▸ **What needs to be done**: Rewrite the records below, changing "Nintendo Life" to "Nintendo Life UK" wherever it occurs and keeping everything else the same.

▸ **Provided records**:
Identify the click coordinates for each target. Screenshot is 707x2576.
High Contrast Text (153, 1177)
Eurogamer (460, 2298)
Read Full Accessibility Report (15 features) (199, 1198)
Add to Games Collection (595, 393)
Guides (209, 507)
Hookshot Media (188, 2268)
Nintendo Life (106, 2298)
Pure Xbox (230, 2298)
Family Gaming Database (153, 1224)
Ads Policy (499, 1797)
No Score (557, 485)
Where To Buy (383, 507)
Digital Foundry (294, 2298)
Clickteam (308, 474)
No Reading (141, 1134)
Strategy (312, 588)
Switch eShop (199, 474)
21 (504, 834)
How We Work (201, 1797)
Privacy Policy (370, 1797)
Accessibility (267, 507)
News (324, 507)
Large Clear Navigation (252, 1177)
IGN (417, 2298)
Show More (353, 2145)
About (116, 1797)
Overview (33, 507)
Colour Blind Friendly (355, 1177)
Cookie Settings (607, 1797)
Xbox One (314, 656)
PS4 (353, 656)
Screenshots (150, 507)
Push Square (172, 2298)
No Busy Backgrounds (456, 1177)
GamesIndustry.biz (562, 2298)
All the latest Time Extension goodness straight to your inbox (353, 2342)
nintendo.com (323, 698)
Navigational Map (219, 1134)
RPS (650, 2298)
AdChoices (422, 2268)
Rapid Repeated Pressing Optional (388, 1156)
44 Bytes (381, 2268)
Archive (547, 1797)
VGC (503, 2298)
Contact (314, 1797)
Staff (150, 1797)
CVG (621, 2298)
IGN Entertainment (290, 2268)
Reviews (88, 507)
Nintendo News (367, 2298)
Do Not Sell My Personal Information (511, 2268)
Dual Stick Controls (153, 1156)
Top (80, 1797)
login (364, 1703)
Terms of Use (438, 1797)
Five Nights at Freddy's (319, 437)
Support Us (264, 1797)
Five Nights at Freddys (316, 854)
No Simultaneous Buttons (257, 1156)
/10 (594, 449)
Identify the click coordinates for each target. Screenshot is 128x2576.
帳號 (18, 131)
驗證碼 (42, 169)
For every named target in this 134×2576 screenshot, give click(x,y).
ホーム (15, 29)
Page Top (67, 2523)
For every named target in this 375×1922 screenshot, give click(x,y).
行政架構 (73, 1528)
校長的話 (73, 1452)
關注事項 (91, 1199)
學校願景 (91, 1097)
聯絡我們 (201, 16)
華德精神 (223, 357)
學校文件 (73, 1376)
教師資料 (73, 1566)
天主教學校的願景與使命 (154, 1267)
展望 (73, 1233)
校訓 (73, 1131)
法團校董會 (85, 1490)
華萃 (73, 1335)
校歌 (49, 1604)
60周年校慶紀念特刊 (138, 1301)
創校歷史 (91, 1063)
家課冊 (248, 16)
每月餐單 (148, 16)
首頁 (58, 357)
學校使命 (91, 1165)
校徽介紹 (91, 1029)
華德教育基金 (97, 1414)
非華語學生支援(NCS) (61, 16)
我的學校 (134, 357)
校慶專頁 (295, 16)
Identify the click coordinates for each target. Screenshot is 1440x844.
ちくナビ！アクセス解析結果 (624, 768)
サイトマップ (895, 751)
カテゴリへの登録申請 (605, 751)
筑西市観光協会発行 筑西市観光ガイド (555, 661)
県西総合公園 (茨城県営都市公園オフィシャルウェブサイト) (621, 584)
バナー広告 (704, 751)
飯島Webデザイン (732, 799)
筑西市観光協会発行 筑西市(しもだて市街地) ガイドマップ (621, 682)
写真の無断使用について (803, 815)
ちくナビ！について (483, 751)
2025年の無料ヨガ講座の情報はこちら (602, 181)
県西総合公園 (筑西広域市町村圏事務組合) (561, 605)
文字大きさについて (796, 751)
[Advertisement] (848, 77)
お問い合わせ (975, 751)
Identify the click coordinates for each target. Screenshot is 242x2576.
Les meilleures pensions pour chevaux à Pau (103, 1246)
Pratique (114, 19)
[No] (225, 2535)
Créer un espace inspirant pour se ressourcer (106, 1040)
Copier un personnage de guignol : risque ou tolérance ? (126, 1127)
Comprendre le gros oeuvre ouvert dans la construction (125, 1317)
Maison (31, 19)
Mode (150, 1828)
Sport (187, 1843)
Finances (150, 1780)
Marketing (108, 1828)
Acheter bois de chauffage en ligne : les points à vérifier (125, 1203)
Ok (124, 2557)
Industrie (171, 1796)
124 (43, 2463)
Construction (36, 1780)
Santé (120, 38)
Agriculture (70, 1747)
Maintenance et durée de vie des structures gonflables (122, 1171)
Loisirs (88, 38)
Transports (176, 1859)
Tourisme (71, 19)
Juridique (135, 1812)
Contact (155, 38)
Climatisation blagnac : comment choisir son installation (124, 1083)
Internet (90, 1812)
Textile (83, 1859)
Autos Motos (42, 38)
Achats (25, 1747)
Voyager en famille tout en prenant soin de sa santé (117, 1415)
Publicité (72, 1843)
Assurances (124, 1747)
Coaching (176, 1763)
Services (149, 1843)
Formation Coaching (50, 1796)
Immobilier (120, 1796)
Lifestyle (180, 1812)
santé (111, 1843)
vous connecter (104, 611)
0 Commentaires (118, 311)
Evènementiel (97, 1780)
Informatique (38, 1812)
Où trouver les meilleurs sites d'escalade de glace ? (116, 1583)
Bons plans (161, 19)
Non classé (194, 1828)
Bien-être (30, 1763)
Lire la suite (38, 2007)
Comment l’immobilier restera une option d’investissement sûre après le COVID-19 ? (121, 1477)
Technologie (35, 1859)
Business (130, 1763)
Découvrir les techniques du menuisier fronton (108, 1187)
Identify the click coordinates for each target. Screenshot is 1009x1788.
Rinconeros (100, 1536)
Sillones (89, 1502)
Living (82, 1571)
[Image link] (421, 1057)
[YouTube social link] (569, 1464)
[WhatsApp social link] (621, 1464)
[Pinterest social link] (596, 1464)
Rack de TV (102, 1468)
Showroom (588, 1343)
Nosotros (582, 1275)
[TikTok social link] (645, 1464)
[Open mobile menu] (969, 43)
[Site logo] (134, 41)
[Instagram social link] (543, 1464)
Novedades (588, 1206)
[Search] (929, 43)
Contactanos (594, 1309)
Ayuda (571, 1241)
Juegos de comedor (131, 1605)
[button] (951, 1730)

▸ **Output**:
Identify the click coordinates for each target. Screenshot is 707x2576.
High Contrast Text (153, 1177)
Eurogamer (460, 2298)
Read Full Accessibility Report (15 features) (199, 1198)
Add to Games Collection (595, 393)
Guides (209, 507)
Hookshot Media (188, 2268)
Nintendo Life UK (106, 2298)
Pure Xbox (230, 2298)
Family Gaming Database (153, 1224)
Ads Policy (499, 1797)
No Score (557, 485)
Where To Buy (383, 507)
Digital Foundry (294, 2298)
Clickteam (308, 474)
No Reading (141, 1134)
Strategy (312, 588)
Switch eShop (199, 474)
21 (504, 834)
How We Work (201, 1797)
Privacy Policy (370, 1797)
Accessibility (267, 507)
News (324, 507)
Large Clear Navigation (252, 1177)
IGN (417, 2298)
Show More (353, 2145)
About (116, 1797)
Overview (33, 507)
Colour Blind Friendly (355, 1177)
Cookie Settings (607, 1797)
Xbox One (314, 656)
PS4 (353, 656)
Screenshots (150, 507)
Push Square (172, 2298)
No Busy Backgrounds (456, 1177)
GamesIndustry.biz (562, 2298)
All the latest Time Extension goodness straight to your inbox (353, 2342)
nintendo.com (323, 698)
Navigational Map (219, 1134)
RPS (650, 2298)
AdChoices (422, 2268)
Rapid Repeated Pressing Optional (388, 1156)
44 Bytes (381, 2268)
Archive (547, 1797)
VGC (503, 2298)
Contact (314, 1797)
Staff (150, 1797)
CVG (621, 2298)
IGN Entertainment (290, 2268)
Reviews (88, 507)
Nintendo News (367, 2298)
Do Not Sell My Personal Information (511, 2268)
Dual Stick Controls (153, 1156)
Top (80, 1797)
login (364, 1703)
Terms of Use (438, 1797)
Five Nights at Freddy's (319, 437)
Support Us (264, 1797)
Five Nights at Freddys (316, 854)
No Simultaneous Buttons (257, 1156)
/10 (594, 449)
Identify the click coordinates for each target. Screenshot is 128x2576.
帳號 (18, 131)
驗證碼 (42, 169)
For every named target in this 134×2576 screenshot, give click(x,y).
ホーム (15, 29)
Page Top (67, 2523)
For every named target in this 375×1922 screenshot, give click(x,y).
行政架構 (73, 1528)
校長的話 (73, 1452)
關注事項 (91, 1199)
學校願景 (91, 1097)
聯絡我們 (201, 16)
華德精神 (223, 357)
學校文件 (73, 1376)
教師資料 (73, 1566)
天主教學校的願景與使命 (154, 1267)
展望 (73, 1233)
校訓 (73, 1131)
法團校董會 (85, 1490)
華萃 (73, 1335)
校歌 (49, 1604)
60周年校慶紀念特刊 (138, 1301)
創校歷史 (91, 1063)
家課冊 (248, 16)
每月餐單 (148, 16)
首頁 (58, 357)
學校使命 (91, 1165)
校徽介紹 (91, 1029)
華德教育基金 (97, 1414)
非華語學生支援(NCS) (61, 16)
我的學校 (134, 357)
校慶專頁 (295, 16)
Identify the click coordinates for each target. Screenshot is 1440x844.
ちくナビ！アクセス解析結果 (624, 768)
サイトマップ (895, 751)
カテゴリへの登録申請 (605, 751)
筑西市観光協会発行 筑西市観光ガイド (555, 661)
県西総合公園 (茨城県営都市公園オフィシャルウェブサイト) (621, 584)
バナー広告 (704, 751)
飯島Webデザイン (732, 799)
筑西市観光協会発行 筑西市(しもだて市街地) ガイドマップ (621, 682)
写真の無断使用について (803, 815)
ちくナビ！について (483, 751)
2025年の無料ヨガ講座の情報はこちら (602, 181)
県西総合公園 (筑西広域市町村圏事務組合) (561, 605)
文字大きさについて (796, 751)
[Advertisement] (848, 77)
お問い合わせ (975, 751)
Identify the click coordinates for each target. Screenshot is 242x2576.
Les meilleures pensions pour chevaux à Pau (103, 1246)
Pratique (114, 19)
[No] (225, 2535)
Créer un espace inspirant pour se ressourcer (106, 1040)
Copier un personnage de guignol : risque ou tolérance ? (126, 1127)
Comprendre le gros oeuvre ouvert dans la construction (125, 1317)
Maison (31, 19)
Mode (150, 1828)
Sport (187, 1843)
Finances (150, 1780)
Marketing (108, 1828)
Acheter bois de chauffage en ligne : les points à vérifier (125, 1203)
Ok (124, 2557)
Industrie (171, 1796)
124 (43, 2463)
Construction (36, 1780)
Santé (120, 38)
Agriculture (70, 1747)
Maintenance et durée de vie des structures gonflables (122, 1171)
Loisirs (88, 38)
Transports (176, 1859)
Tourisme (71, 19)
Juridique (135, 1812)
Contact (155, 38)
Climatisation blagnac : comment choisir son installation (124, 1083)
Internet (90, 1812)
Textile (83, 1859)
Autos Motos (42, 38)
Achats (25, 1747)
Voyager en famille tout en prenant soin de sa santé (117, 1415)
Publicité (72, 1843)
Assurances (124, 1747)
Coaching (176, 1763)
Services (149, 1843)
Formation Coaching (50, 1796)
Immobilier (120, 1796)
Lifestyle (180, 1812)
santé (111, 1843)
vous connecter (104, 611)
0 Commentaires (118, 311)
Evènementiel (97, 1780)
Informatique (38, 1812)
Où trouver les meilleurs sites d'escalade de glace ? (116, 1583)
Bons plans (161, 19)
Non classé (194, 1828)
Bien-être (30, 1763)
Lire la suite (38, 2007)
Comment l’immobilier restera une option d’investissement sûre après le COVID-19 ? (121, 1477)
Technologie (35, 1859)
Business (130, 1763)
Découvrir les techniques du menuisier fronton (108, 1187)
Identify the click coordinates for each target. Screenshot is 1009x1788.
Rinconeros (100, 1536)
Sillones (89, 1502)
Living (82, 1571)
[Image link] (421, 1057)
[YouTube social link] (569, 1464)
[WhatsApp social link] (621, 1464)
[Pinterest social link] (596, 1464)
Rack de TV (102, 1468)
Showroom (588, 1343)
Nosotros (582, 1275)
[TikTok social link] (645, 1464)
[Open mobile menu] (969, 43)
[Site logo] (134, 41)
[Instagram social link] (543, 1464)
Novedades (588, 1206)
[Search] (929, 43)
Contactanos (594, 1309)
Ayuda (571, 1241)
Juegos de comedor (131, 1605)
[button] (951, 1730)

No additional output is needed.